Merge Data Function.

In [6]:
def merge_data(year, data_dir, error_logger, results_logger):
    """
    Merges basic and advanced movie data for a specific year

    Args:
        year (int): The year to merge data for
        data_dir (str): Directory path for data files
        error_logger: Logger for error messages
        results_logger: Logger for results statistics

    Returns:
        pandas.DataFrame: Merged DataFrame with all movie information
    """
    start_time = time.time()
    results_logger.info(f"Starting data merging for year {year}")

    try:

        advanced_file = f"{data_dir}/advanced_movies_details_{year}.csv"
        basic_file = f"{data_dir}/imdb_movies_{year}.csv"

        movies_data = pd.read_csv(advanced_file)
        df = pd.read_csv(basic_file)

        # Rename the link column to match between datasets
        movies_data.rename(columns={"link": "Movie Link"}, inplace=True)

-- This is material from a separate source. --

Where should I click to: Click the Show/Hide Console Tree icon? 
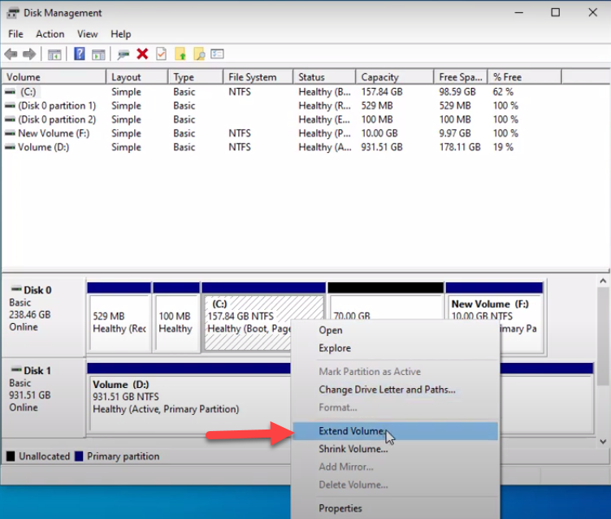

        # Merge the datasets
        merged_data = pd.merge(df, movies_data, how="inner", on="Movie Link")
        elapsed_time = time.time() - start_time

        results_logger.info(f"Basic data rows: {len(df)}")
        results_logger.info(f"Advanced data rows: {len(movies_data)}")
        results_logger.info(f"Merged data rows: {len(merged_data)}")
        results_logger.info(f"Data merging completed in {elapsed_time:.2f} seconds")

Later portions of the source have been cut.